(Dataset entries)
☆ ☆ ☆ ☆ ☆ ☆ ☆

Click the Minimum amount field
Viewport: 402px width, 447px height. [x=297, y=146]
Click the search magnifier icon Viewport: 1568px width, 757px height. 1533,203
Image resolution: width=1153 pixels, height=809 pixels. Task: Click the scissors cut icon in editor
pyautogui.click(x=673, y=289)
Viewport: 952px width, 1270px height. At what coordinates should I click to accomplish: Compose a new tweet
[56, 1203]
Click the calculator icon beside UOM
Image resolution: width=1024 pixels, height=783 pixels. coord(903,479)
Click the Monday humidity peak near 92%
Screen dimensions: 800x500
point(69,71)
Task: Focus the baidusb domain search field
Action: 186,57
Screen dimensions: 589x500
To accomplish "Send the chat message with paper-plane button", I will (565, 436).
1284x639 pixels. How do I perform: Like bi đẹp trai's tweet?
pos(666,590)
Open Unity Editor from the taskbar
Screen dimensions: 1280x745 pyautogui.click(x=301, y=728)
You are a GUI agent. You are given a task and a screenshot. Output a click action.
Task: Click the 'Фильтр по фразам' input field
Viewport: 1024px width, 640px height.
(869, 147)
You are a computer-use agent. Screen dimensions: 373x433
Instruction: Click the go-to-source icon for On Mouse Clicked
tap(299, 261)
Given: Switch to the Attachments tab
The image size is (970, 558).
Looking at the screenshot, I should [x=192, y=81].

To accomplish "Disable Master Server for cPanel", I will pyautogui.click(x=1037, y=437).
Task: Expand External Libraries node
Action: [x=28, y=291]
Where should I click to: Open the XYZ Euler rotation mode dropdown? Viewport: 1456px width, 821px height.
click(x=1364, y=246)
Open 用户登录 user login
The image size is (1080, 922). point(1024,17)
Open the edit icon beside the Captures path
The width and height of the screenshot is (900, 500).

☆ ☆ ☆ ☆ ☆ ☆ ☆

▶ WHAT TO PRODUCE:
Extract each record, keeping it identical to the original.

▶ SOLVED PROBLEM:
Click the Minimum amount field
Viewport: 402px width, 447px height. [x=297, y=146]
Click the search magnifier icon Viewport: 1568px width, 757px height. 1533,203
Image resolution: width=1153 pixels, height=809 pixels. Task: Click the scissors cut icon in editor
pyautogui.click(x=673, y=289)
Viewport: 952px width, 1270px height. At what coordinates should I click to accomplish: Compose a new tweet
[56, 1203]
Click the calculator icon beside UOM
Image resolution: width=1024 pixels, height=783 pixels. coord(903,479)
Click the Monday humidity peak near 92%
Screen dimensions: 800x500
point(69,71)
Task: Focus the baidusb domain search field
Action: 186,57
Screen dimensions: 589x500
To accomplish "Send the chat message with paper-plane button", I will (565, 436).
1284x639 pixels. How do I perform: Like bi đẹp trai's tweet?
pos(666,590)
Open Unity Editor from the taskbar
Screen dimensions: 1280x745 pyautogui.click(x=301, y=728)
You are a GUI agent. You are given a task and a screenshot. Output a click action.
Task: Click the 'Фильтр по фразам' input field
Viewport: 1024px width, 640px height.
(869, 147)
You are a computer-use agent. Screen dimensions: 373x433
Instruction: Click the go-to-source icon for On Mouse Clicked
tap(299, 261)
Given: Switch to the Attachments tab
The image size is (970, 558).
Looking at the screenshot, I should [x=192, y=81].

To accomplish "Disable Master Server for cPanel", I will pyautogui.click(x=1037, y=437).
Task: Expand External Libraries node
Action: [x=28, y=291]
Where should I click to: Open the XYZ Euler rotation mode dropdown? Viewport: 1456px width, 821px height.
click(x=1364, y=246)
Open 用户登录 user login
The image size is (1080, 922). point(1024,17)
Open the edit icon beside the Captures path
The width and height of the screenshot is (900, 500).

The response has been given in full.